### [WAT TE DOEN]
A. Druk een deel van de tekst over de raadsvergadering letterlijk af. Begin bij de woorden "3. In de vergadering" en stop na "uit te brengen.".
B. Beantwoord met behulp van de tekst over de raadsvergadering de volgende vragen:
(i) Wat kan de voorzitter doen als na de heropening de orde opnieuw wordt verstoord?
(ii) Op welk moment heeft ieder lid het recht zijn uit te brengen stem kort te motiveren?
(iii) In welke volgorde worden de leden opgeroepen nadat het aangewezen lid is opgeroepen?
C. Herschrijf de alinea uit de tekst over de raadsvergadering die begint met "2. Op verzoek van een lid van de raad" beknopter, met behoud van de belangrijkste feiten.

### [GETOONDE TEKST]
_ _ _ _ _ _ _
Indien het desbetreffende lid hieraan geen gevolg geeft, kan de voorzitter hem
gedurende de vergadering, waarin zulks plaats heeft, over het aanhangige onder-
werp het woord ontzeggen.
3. De voorzitter kan ter handhaving van de orde de vergadering voor een door hem te
bepalen tijd schorsen en - indien na de heropening de orde opnieuw wordt ver-
stoord - de vergadering sluiten.
Artikel 23 Beraadslaging
1. De voorzitter kan voorstellen over een of meer onderdelen van een voorstel
afzonderlijk te beraadslagen.
2. Op verzoek van een lid van de raad of op voorstel van de voorzitter kan de raad
besluiten de beraadslaging voor een door hem te bepalen tijd te schorsen teneinde
burgemeester en wethouders of de leden de gelegenheid te geven tot onderling
nader beraad. De beraadslagingen worden hervat nadat de schorsingsperiode
verstreken is.
Artikel 24 Stemverklaring
Na het sluiten van de beraadslaging en voordat de raad tot stemming overgaat, heeft ieder
lid het recht zijn uit te brengen stem kort te motiveren.
Artikel 25 Beslissing
Na de beraadslaging en beslissing over de eventuele amendementen wordt over het
voorstel in zijn geheel, zoals het dan luidt, een eindbeslissing genomen.
Paragraaf 3 PROCEDURES BIJ STEMMINGEN
Artikel 26 Stemming over zaken
1Nadat de beraadslaging is gesloten of indien niemand het woord verlangt, brengt de
voorzitter het voorstel tot besluitvorming.
2. De voorzitter vraagt, of stemming wordt verlangd. Indien geen stemming wordt
gevraagd en ook de voorzitter dit niet verlangt, stelt de voorzitter vast dat het
voorstel zonder hoofdelijke stemming is aangenomen.
3. In de vergadering aanwezige leden kunnen aantekening in de besluitenlijst vragen,
dat zij geacht willen worden te hebben tegengestemd of zich van stemming te
hebben onthouden.
4. Indien door een of meer leden stemming wordt gevraagd, doet de voorzitter
daarvan mededeling.
5. De voorzitter (of de secretaris) roept de leden bij naam op hun stem uit te brengen,
beginnende bij het lid dat daarvoor overeenkomstig artikel 15 is aangewezen.
Vervolgens geschiedt de oproeping naar de volgorde van de presentielijst.
6. Bij hoofdelijke stemming is ieder ter vergadering aanwezig lid dat zich niet van
deelneming aan de stemming moet onthouden verplicht zijn stem uit te brengen.
_ _ _ _ _ _ _
### [GEGEVEN ITEMS]
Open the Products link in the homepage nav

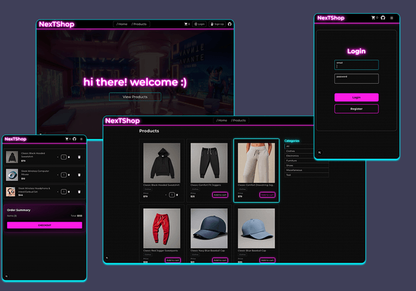(x=140, y=24)
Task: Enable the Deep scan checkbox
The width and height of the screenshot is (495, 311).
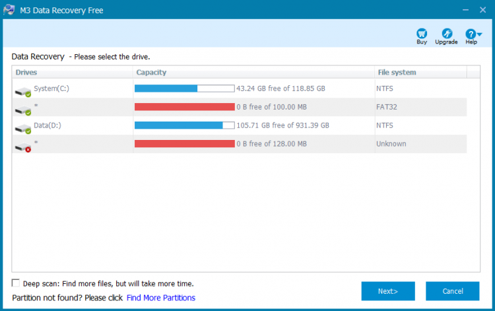Action: coord(16,283)
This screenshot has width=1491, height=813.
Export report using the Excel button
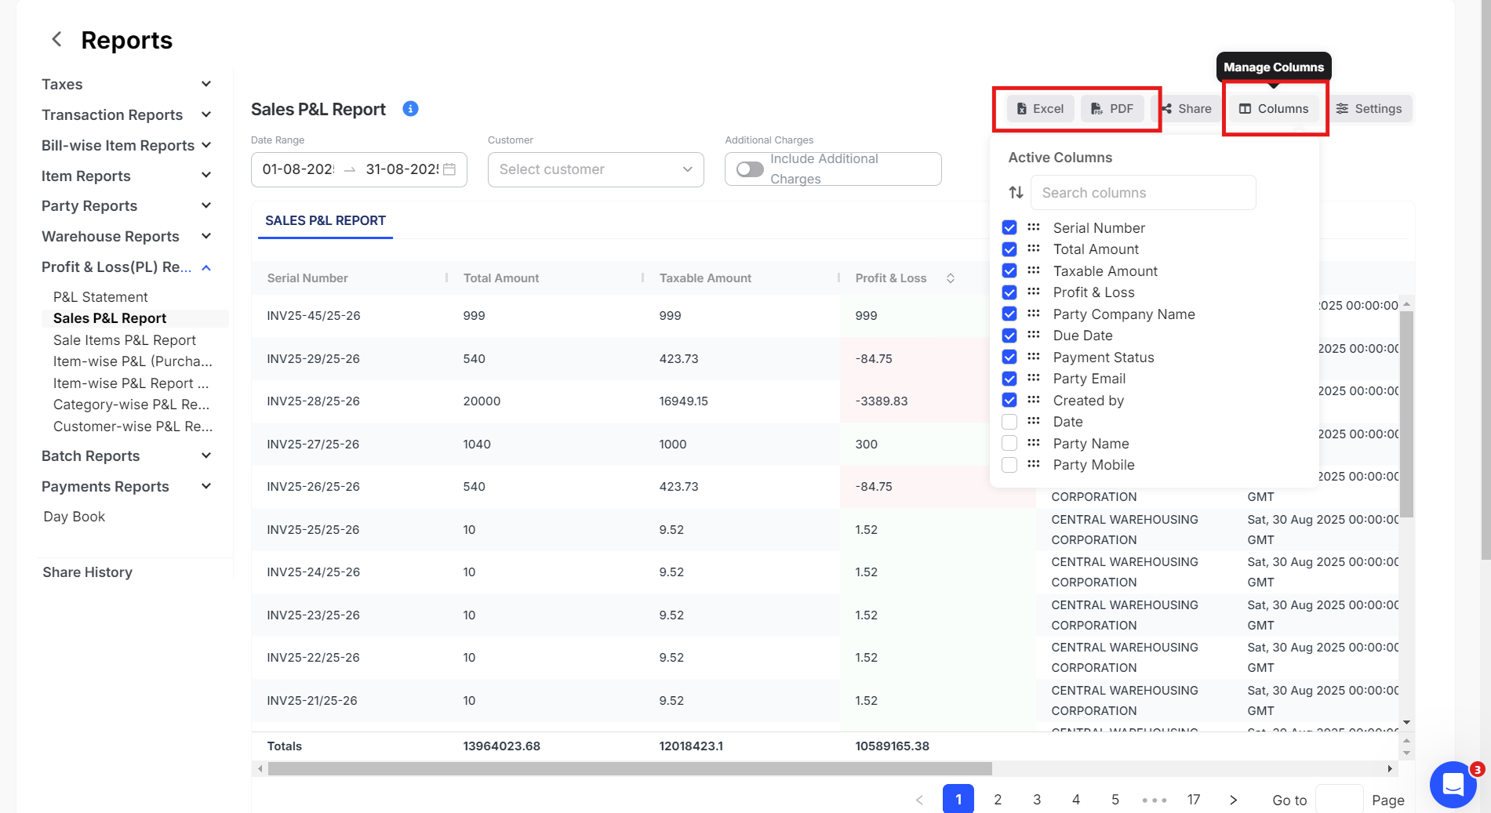(x=1040, y=109)
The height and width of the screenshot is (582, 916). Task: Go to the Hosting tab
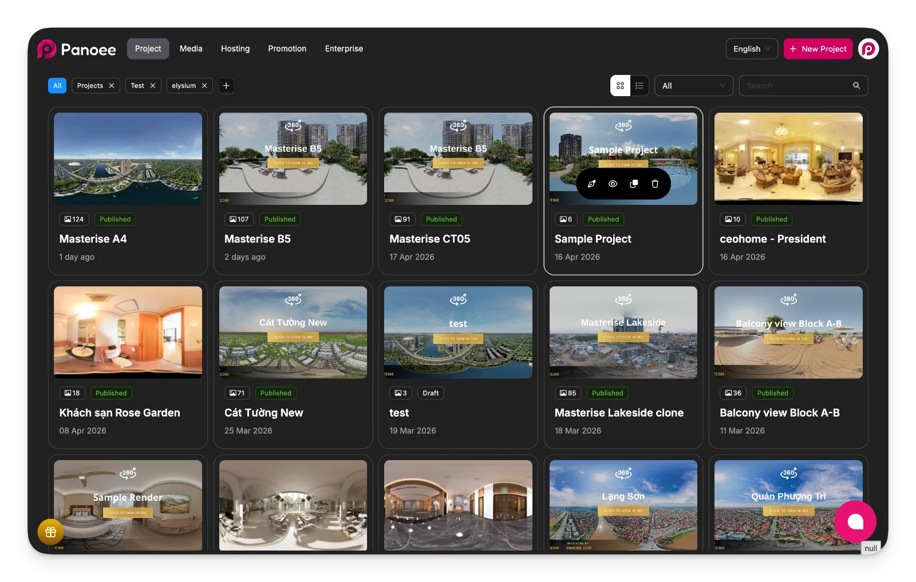pos(235,49)

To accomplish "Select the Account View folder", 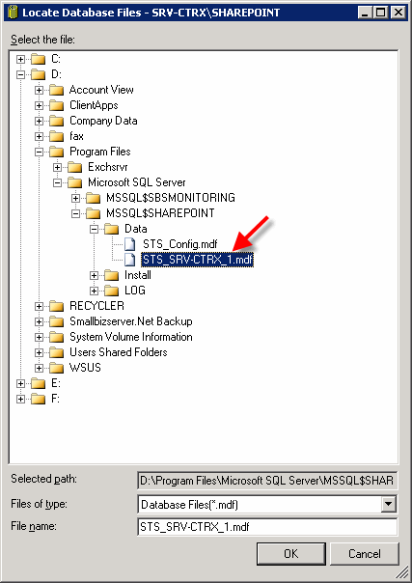I will (101, 90).
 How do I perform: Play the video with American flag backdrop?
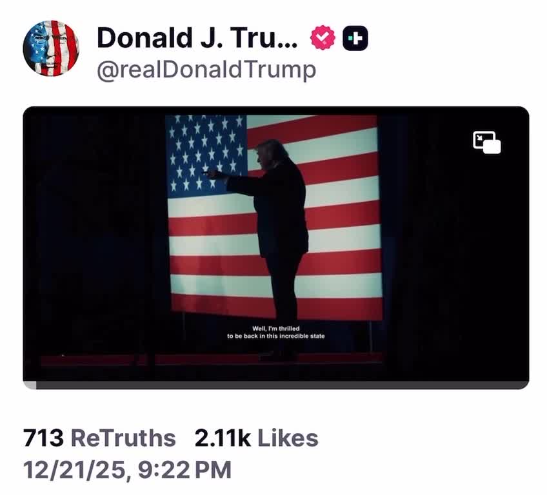276,244
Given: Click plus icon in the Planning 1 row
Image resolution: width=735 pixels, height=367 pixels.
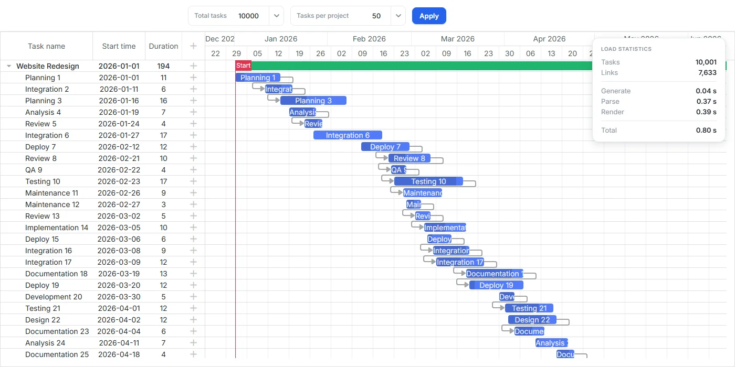Looking at the screenshot, I should 193,78.
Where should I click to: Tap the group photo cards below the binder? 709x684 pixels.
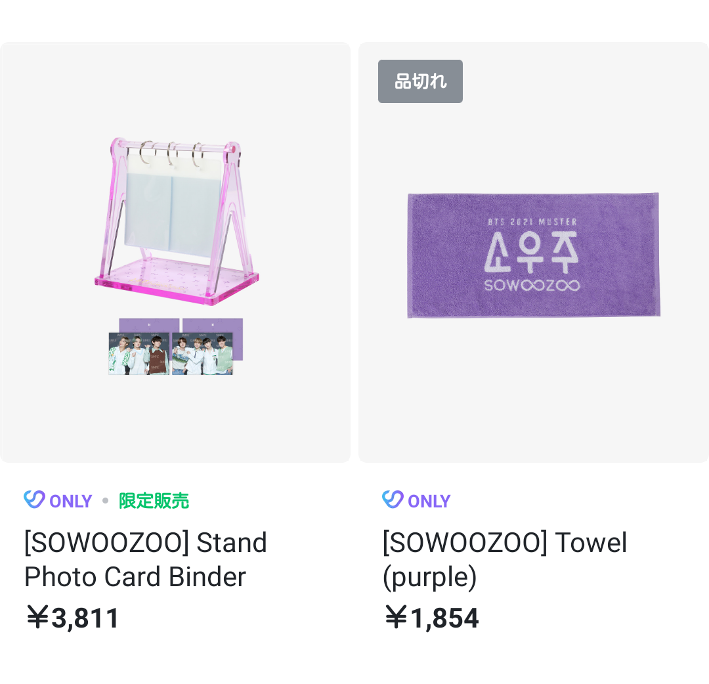(171, 354)
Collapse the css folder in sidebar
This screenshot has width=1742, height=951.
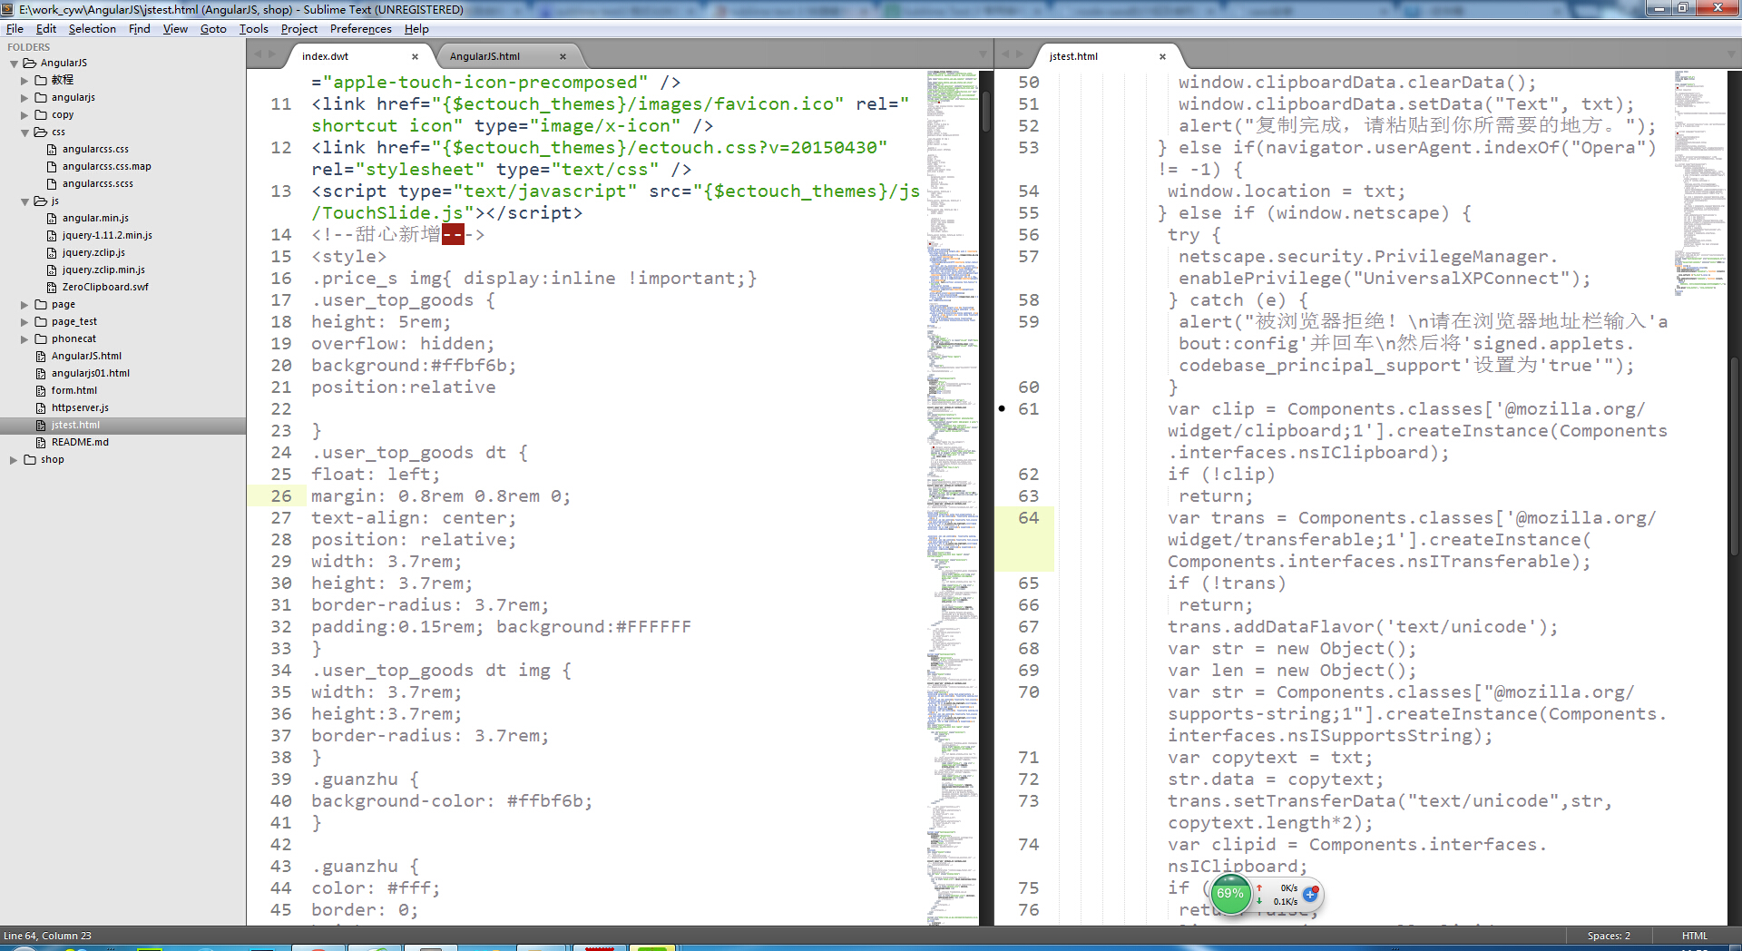25,132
_ _ _ _ _ _ _
### [ANTWOORDEN]
A.
3. In de vergadering aanwezige leden kunnen aantekening in de besluitenlijst vragen,
dat zij geacht willen worden te hebben tegengestemd of zich van stemming te
hebben onthouden.
4. Indien door een of meer leden stemming wordt gevraagd, doet de voorzitter
daarvan mededeling.
5. De voorzitter (of de secretaris) roept de leden bij naam op hun stem uit te brengen,
beginnende bij het lid dat daarvoor overeenkomstig artikel 15 is aangewezen.
Vervolgens geschiedt de oproeping naar de volgorde van de presentielijst.
6. Bij hoofdelijke stemming is ieder ter vergadering aanwezig lid dat zich niet van
deelneming aan de stemming moet onthouden verplicht zijn stem uit te brengen.

B.
(i) De vergadering sluiten.
(ii) Na het sluiten van de beraadslaging en voordat de raad tot stemming overgaat.
(iii) Naar de volgorde van de presentielijst.

C. Op verzoek van een raadslid of op voorstel van de voorzitter kan de raad de beraadslaging tijdelijk schorsen. De raad bepaalt zelf hoe lang. Zo krijgen burgemeester en wethouders of de leden de gelegenheid tot onderling nader beraad. Na de schorsingsperiode wordt de beraadslaging hervat.